While all of India and the world was fighting the Covid-19 pandemic, the east coast state of West Bengal (pop. 91 million) which has reported a modest 5,772 Covid positive cases and 335 fatalities (June 1) was hit by a double whammy. Supercyclone Amphan with wind speeds of 155-165 km per hour ravaged the state claiming nearly 100 lives and destroying the property of 10 million citizens in 14 of the state’s 23 districts leaving behind uprooted trees, power cuts and prolonged water logging. According to chief minister Mamata Banerjee, homes, crops, roads and infrastructure damage is valued at Rs.1 lakh crore.
Dismayed by the scale of damage caused by the cyclone, Banerjee, who in the recent past has emerged as arguably the most adamant vocal critic of prime minister Narendra Modi and the BJP/NDA government at the Centre, had to swallow her pride and appeal to New Delhi for financial and army/paramedical aid from the Centre. Responding to the widespread damage caused by the cyclone, Modi visited Bengal on May 22, and following an aerial survey of the cyclone-hit districts announced a Rs.1,000 crore relief and rehab package for Bengal and neighbouring Odisha, and also deployed army personnel to clean up the mess.
Meanwhile on the eve of the easing of national lockdown 1.0 with considerable leeway given to state governments, on May 30 Banerjee announced that places of worship will reopen from June 1 and government, private and public sector companies will work with full complements of employees from June 8. However, the state’s 95,000 government and nearly 1,200 private schools will remain shut till June 30, because of extensive damage caused to school buildings by the cyclone and also because schools are being used as quarantine centres for migrant workers who have returned to the state. According to education minister Partha Chatterjee, once schools reopen classes will be held on alternate days for 50 percent of children to observe social distancing norms.
However class XII school-leaving exams will be held on June 29, July 2 and July 6 as scheduled. The West Bengal Council of Higher Secondary Education has been asked to take all necessary precautions for staging the exams in 1,058 centres across the state. “If necessary, the buildings of some colleges can be used for the higher secondary exams,” says Chatterjee who has left the decision of resumption of campus activities of colleges and universities and date of holding final year semester exams to the vice chancellors’ council comprising VCs of all 20 state universities in Bengal.
All these arrangements are being accorded high importance because elections for West Bengal’s legislative assembly are scheduled to be held next May (2021). As the race hots up, verbal clashes between the Mamata Banerjee-led government and the BJP government at the Centre are becoming more strident. With the previously unheralded BJP having won 18 out of 42 seats allotted to Bengal in the Lok Sabha, Delhi, in General Election 2019, the saffron party has emerged as the principal opposition in the state and its leadership is pulling out all stops to topple the TMC government which has the anti-incumbency disadvantage of running for a third term.

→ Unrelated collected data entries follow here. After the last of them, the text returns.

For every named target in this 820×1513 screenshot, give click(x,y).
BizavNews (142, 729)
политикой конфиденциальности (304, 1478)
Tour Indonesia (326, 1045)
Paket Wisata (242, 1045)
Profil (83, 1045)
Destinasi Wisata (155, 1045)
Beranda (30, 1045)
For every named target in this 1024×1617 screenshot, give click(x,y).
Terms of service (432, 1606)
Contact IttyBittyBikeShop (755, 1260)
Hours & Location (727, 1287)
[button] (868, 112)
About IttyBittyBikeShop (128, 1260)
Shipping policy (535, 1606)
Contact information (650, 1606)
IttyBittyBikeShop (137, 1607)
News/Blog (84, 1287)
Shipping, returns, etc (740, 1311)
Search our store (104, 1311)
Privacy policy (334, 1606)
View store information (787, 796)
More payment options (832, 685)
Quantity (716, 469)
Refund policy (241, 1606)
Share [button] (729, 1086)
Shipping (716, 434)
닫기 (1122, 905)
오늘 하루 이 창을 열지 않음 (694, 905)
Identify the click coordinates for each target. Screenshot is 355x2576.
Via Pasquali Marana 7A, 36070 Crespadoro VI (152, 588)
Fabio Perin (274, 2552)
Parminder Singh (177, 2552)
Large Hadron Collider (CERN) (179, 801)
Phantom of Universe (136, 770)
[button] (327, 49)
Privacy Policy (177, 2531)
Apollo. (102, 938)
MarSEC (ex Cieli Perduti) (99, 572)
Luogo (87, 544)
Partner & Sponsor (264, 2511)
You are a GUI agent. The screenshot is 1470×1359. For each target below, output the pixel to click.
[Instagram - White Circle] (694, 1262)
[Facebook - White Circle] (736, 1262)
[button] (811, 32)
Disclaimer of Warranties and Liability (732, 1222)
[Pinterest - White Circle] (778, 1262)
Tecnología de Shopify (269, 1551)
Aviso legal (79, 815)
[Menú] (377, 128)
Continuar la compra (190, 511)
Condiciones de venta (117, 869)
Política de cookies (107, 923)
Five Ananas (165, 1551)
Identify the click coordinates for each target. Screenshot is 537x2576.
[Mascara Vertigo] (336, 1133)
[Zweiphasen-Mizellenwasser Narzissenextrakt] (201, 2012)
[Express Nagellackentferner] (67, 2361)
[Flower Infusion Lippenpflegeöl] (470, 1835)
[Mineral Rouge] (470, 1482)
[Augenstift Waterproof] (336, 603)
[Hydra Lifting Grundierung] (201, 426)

Therefore on May 30, within nine days of Amphan visiting devastation on the state, Banerjee made direct bank transfers of Rs.20,000 to 5 lakh families who lost their homes. Moreover, 3 lakh farmers in these districts will get Rs.1,500 per acre as compensation for crop damage adding up to a total of Rs.6,250 crore released for relief and rehabilitation work in nine districts of the state.
While the betting is against TMC being returned to power in West Bengal for the third consecutive term, the chief minister has favourably impressed the state’s influential bhadralok (refined middle class) with her public education reforms of the past five years. Therefore, some monitors of West Bengal’s unruly political scene believe this fiery woman leader who famously extinguished the CPM (Communist Party of India-Marxist), which misruled the state for 34 years consecutively (1977-2011), almost a decade ago, may pull it off again.